The number of people without reliable access to food is nearly 8 million, and in just one year, it has increased by more than 20%. Across the country, 500,000 children are chronically malnourished. The number of displaced people seeking refuge in informal settlements and collective camps has increased by 42% year on year, to a total of 1.2 million this year.
So far, there have been multiple efforts for a political solution for Syria, the latest of which came with the formation of a constitutional committee under the U.N.'s supervision.
The planned constitutional committee, including representatives from the opposition, the regime and guarantor countries, was supposed to be tasked with writing and establishing Syria's postwar constitution, which is seen as a steppingstone to elections in the war-torn country.

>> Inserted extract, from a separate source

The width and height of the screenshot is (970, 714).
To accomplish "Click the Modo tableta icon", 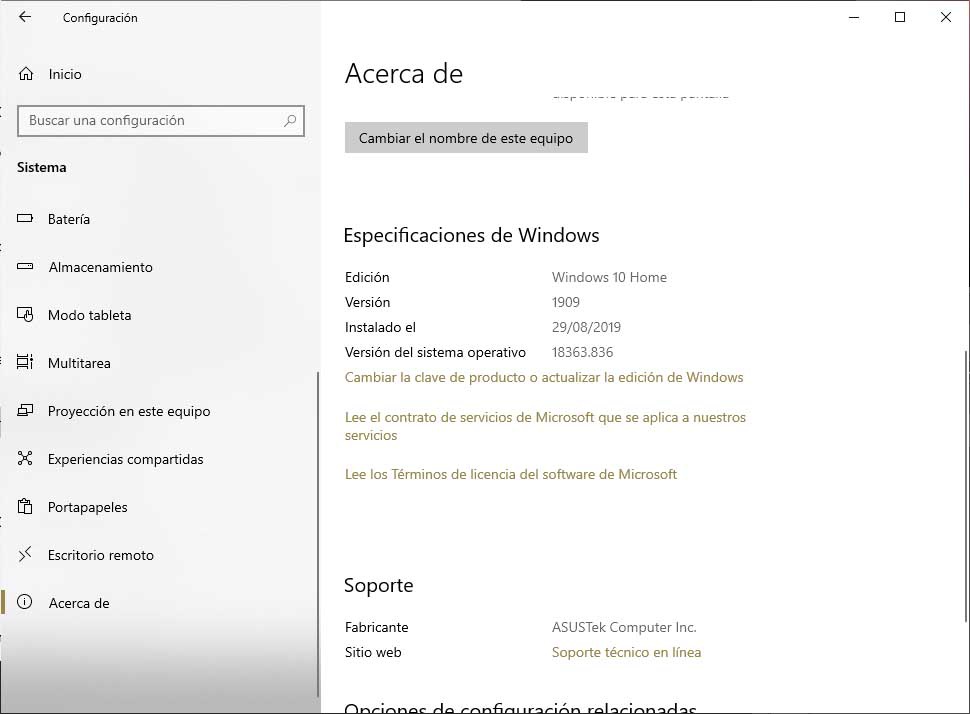I will pyautogui.click(x=26, y=315).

The committee consisted of 150 members, including a 50-member delegation from the regime and a 50-member delegation from the opposition. Although formed with high hopes, numerous objections on various topics from the Syrian regime, including the members themselves and the concerning developments from the field, the committee has failed to meet the expectations so far. On Nov. 29, the second round of Syria talks ended with failure to agree on an agenda between the regime and opposition groups.
The U.N. Office for the Coordination of Humanitarian Affairs (OCHA) Friday expressed concern over the potential consequences of the pandemic on the more than 1 million civilians displaced from Syria’s northwestern Idlib province.
OCHA spokesperson Jens Laerke spoke of the effects of the disease on Syria during a video news conference in the U.N.’s Geneva office.
“The U.N. expresses concern over the potential outcomes of COVID-19 on millions of people throughout Syria and especially on more than 900,000 displaced civilians in Syria’s northwest (Idlib),” Laerke stated, underlining that displaced people in Idlib lack food and clean water in overcrowded camps.
Damaged health infrastructure and massive displacement due to attacks by the Bashar Assad regime and Russia make potential containment measures in the region a nearly impossible task.
Despite a cease-fire agreed on March 6 between Turkey and Russia, few believe the Syrian regime will back off its plans to eventually retake the province, leaving few options for the displaced.
Laerke also indicated that there are 6 million displaced within Syria and that medical services are highly limited.
Saying that only half of the medical institutions were able to operate since the end of 2019, Laerke stated that thousands of medical staff had to leave the country.
Syria's health care system has been ravaged by nearly a decade of war that has displaced millions of people and spawned rampant poverty. Hospitals and clinics across the country have been destroyed or damaged.
The risk of an outbreak is especially high and most alarming in Syria's northwest, where some 3 million people are trapped in a shrinking opposition bastion battered by months of bombardment, especially in Idlib. With close to a million people displaced since December by a Russian-backed regime offensive in the Idlib region, overcrowded settlements are teeming with fresh arrivals, and many of the displaced are forced to sleep in freezing temperatures in open spaces.
Refugee and internally displaced populations in northeastern and northwestern Syria living in collective shelters, informal settlements and camps are most vulnerable to the disease while health care workers with inadequate protective equipment are also at risk.